Parker Robertson

Profile
- Position: Safety

Personal information
- Born: April 22, 2002 (age 24)
- Listed height: 5 ft 11 in (1.80 m)
- Listed weight: 185 lb (84 kg)

Career information
- High school: Dallas Christian (Mesquite, Texas)
- College: Oklahoma State (2021–2025)
- NFL draft: 2026: undrafted

Career history
- Denver Broncos (2026)*;
- * Offseason or practice squad member only

= Parker Robertson =

American football player (born 2002)

Parker Robertson (born April 22, 2002) is an American professional football safety. He played college football for the Oklahoma State Cowboys. Robertson was signed by the Denver Broncos as an undrafted free agent in 2026.

==Early life==
Robertson attended Dallas Christian School in Mesquite, Texas. Coming out of high school, he committed to play college football for the Oklahoma State Cowboys, joining the team as a walk-on.

==College career==
As a freshman in 2021, Robertson was redshirted. In 2022, he appeared in 12 games, mainly on special teams, where he recovered a muffed punt. In 2023, Robertson notched 13 tackles, a forced fumble, and a fumble recovery in 14 games. In the 2024 season, he played in all 12 games with two starts, totaling 49 tackles and two interceptions. In week 12 of the 2025 season, Robertson tallied eight tackles, a sack, two pass deflections, and an interception in a loss to Kansas State. He finished the 2025 season with 77 tackles with eight and a half being for a loss, a sack, five pass deflections, two interceptions, and two forced fumbles.

==Professional career==

After not being selected in the 2026 NFL draft, Robertson signed with the Denver Broncos as an undrafted free agent.

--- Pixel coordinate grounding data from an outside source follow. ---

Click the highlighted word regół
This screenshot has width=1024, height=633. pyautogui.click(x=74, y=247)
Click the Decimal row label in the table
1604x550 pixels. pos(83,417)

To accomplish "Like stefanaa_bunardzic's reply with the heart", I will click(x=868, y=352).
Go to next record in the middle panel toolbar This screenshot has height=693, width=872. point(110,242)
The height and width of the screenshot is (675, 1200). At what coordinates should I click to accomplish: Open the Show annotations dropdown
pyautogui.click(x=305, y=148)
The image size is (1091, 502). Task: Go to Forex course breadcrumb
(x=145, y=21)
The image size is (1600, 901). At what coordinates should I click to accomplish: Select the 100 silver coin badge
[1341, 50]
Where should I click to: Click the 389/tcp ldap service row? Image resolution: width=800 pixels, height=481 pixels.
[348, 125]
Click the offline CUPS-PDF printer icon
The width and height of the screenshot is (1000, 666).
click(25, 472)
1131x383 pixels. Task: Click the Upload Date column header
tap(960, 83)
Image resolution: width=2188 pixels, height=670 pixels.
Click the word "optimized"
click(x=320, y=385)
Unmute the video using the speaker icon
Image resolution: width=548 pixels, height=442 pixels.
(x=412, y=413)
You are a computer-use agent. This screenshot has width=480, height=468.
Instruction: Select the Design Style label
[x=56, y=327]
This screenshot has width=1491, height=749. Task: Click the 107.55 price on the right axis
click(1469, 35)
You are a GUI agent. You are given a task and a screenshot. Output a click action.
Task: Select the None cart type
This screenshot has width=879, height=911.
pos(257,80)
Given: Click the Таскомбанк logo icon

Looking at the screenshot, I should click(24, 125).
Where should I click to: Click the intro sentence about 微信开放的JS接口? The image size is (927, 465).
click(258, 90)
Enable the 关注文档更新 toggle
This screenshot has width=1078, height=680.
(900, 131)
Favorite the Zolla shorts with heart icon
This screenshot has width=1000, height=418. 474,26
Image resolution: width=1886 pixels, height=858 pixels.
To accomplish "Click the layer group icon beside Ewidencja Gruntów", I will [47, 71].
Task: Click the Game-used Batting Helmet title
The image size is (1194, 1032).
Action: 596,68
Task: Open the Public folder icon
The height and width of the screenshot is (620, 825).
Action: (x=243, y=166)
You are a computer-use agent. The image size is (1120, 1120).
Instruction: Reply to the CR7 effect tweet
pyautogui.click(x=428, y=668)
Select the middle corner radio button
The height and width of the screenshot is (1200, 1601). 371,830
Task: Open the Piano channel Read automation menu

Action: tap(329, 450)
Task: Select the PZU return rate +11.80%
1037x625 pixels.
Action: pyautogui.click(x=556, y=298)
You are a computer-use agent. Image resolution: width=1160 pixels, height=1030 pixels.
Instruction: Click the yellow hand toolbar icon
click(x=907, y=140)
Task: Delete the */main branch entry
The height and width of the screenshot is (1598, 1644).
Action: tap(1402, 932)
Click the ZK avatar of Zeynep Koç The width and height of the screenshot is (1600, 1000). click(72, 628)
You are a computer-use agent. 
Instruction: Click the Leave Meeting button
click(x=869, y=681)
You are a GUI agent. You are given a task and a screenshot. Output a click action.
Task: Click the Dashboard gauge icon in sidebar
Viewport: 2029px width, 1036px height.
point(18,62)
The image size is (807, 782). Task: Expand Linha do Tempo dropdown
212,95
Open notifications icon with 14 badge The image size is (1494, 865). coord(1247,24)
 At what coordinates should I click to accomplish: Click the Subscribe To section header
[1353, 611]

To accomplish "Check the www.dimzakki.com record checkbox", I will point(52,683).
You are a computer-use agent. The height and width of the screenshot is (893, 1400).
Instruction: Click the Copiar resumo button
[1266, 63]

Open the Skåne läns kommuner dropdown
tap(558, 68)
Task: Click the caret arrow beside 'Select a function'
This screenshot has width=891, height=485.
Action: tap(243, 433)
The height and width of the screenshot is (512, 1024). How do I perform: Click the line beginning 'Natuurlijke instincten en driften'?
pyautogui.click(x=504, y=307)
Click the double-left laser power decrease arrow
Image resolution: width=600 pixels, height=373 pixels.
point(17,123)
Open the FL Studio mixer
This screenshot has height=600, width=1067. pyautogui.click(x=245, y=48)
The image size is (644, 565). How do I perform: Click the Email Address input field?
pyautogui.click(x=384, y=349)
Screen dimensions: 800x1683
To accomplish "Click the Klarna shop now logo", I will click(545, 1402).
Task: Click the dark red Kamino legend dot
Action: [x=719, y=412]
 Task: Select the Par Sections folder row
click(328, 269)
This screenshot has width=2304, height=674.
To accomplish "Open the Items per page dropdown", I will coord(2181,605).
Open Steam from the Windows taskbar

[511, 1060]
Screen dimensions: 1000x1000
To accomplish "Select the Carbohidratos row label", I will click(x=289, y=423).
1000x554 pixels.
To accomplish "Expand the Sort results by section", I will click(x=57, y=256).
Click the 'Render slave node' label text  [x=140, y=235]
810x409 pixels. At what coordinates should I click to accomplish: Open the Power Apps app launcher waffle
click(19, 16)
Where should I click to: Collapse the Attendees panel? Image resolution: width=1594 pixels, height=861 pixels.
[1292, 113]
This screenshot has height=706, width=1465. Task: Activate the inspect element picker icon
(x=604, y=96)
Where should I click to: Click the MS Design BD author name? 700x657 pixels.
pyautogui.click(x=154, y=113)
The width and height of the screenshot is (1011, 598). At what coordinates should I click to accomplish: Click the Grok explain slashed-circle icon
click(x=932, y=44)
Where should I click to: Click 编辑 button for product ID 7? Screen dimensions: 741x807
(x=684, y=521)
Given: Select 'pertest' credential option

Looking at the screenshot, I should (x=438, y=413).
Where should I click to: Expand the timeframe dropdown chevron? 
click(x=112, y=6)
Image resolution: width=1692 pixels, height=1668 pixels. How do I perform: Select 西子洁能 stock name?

On August 30, 2026, he was waived by the Broncos.

Pre-draft measurables
| Height | Weight | Arm length | Hand span | Wingspan | 40-yard dash | 10-yard split | 20-yard split | 20-yard shuttle | Three-cone drill | Vertical jump | Broad jump | Bench press |
| 5 ft 10+1⁄2 in (1.79 m) | 193 lb (88 kg) | 29+3⁄8 in (0.75 m) | 9 in (0.23 m) | 5 ft 9+7⁄8 in (1.77 m) | 4.53 s | 1.63 s | 2.66 s | 4.46 s | 7.20 s | 35.0 in (0.89 m) | 9 ft 10 in (3.00 m) | 17 reps |
All values from Pro Day

==Personal life==
Robertson is the younger brother of former Oklahoma State football captain, Chase Robertson.